● What you need to do
Check every line of the data below for the word "chat". Copy the ones that have it.
◆ ◆ ◆ ◆
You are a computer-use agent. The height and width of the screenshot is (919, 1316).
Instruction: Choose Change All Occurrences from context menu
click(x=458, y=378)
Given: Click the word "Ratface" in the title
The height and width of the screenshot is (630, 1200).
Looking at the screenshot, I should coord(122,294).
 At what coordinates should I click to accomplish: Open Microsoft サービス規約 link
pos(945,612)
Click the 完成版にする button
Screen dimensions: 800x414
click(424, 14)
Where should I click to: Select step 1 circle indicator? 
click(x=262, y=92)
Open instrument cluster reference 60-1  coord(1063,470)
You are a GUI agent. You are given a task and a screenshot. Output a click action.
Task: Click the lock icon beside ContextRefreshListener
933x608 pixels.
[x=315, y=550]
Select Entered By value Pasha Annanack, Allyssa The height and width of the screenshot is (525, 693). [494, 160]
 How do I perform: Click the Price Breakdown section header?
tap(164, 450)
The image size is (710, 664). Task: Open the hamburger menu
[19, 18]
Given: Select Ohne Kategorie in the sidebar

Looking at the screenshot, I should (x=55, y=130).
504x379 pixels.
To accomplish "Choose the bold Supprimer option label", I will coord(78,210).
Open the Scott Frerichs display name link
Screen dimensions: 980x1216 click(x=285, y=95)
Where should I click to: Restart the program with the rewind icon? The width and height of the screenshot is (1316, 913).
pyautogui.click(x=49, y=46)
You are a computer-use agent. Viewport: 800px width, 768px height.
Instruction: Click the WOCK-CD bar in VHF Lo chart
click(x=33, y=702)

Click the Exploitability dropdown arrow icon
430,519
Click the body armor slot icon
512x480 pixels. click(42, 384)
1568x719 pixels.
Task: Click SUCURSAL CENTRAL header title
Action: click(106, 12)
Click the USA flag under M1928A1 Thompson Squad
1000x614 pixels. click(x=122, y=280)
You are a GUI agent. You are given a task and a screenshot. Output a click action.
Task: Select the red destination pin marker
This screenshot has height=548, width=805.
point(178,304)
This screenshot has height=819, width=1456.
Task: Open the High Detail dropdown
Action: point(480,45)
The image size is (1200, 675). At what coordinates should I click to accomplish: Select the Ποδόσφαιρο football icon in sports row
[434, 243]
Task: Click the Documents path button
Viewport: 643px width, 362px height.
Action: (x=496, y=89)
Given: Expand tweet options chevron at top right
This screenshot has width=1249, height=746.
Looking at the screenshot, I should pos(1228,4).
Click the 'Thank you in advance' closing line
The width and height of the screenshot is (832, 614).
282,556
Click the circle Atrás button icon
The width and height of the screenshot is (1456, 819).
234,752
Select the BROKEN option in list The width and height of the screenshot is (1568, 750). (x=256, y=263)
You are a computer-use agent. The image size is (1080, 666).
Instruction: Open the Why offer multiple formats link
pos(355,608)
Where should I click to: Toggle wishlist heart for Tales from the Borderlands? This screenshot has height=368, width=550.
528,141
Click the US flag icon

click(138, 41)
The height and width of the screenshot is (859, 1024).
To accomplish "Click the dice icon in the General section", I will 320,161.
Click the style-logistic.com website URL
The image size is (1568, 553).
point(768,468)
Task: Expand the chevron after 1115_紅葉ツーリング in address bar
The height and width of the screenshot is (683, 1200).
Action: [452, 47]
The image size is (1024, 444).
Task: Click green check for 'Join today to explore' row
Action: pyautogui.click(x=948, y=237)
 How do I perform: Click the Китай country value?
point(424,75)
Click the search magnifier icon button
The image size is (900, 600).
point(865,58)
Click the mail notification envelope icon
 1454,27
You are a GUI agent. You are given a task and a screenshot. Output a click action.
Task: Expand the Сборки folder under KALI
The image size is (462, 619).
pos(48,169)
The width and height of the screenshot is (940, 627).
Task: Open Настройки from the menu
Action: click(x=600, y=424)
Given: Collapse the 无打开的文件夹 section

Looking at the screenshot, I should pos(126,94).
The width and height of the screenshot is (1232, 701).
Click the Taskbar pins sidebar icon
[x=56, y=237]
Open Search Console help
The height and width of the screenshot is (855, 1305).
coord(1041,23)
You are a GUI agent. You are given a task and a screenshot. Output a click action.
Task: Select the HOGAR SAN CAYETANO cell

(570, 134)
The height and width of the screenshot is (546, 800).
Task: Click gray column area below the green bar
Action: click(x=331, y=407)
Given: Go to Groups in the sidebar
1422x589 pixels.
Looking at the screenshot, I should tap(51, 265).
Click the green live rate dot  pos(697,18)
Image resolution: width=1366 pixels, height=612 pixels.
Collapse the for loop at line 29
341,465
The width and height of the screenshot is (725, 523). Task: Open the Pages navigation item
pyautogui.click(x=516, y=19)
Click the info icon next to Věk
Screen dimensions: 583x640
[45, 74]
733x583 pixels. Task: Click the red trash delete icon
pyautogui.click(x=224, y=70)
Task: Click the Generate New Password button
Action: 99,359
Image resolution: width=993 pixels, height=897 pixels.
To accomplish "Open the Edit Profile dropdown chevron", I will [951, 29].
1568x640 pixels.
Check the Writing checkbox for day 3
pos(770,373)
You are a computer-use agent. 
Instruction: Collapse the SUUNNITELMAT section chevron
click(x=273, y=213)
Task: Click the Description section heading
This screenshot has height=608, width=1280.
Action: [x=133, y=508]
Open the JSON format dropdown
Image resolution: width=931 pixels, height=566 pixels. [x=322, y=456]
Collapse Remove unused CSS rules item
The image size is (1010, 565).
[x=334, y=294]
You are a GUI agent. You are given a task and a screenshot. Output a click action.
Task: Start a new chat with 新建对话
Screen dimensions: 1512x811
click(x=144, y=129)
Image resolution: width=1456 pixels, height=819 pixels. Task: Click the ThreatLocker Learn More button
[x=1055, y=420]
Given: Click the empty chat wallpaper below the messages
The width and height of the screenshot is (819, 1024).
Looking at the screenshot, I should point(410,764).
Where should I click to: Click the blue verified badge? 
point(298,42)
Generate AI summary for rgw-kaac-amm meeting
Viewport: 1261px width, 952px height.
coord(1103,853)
◆ ◆ ◆ ◆
● Answer below
Task: Start a new chat with 新建对话
Given: Click the empty chat wallpaper below the messages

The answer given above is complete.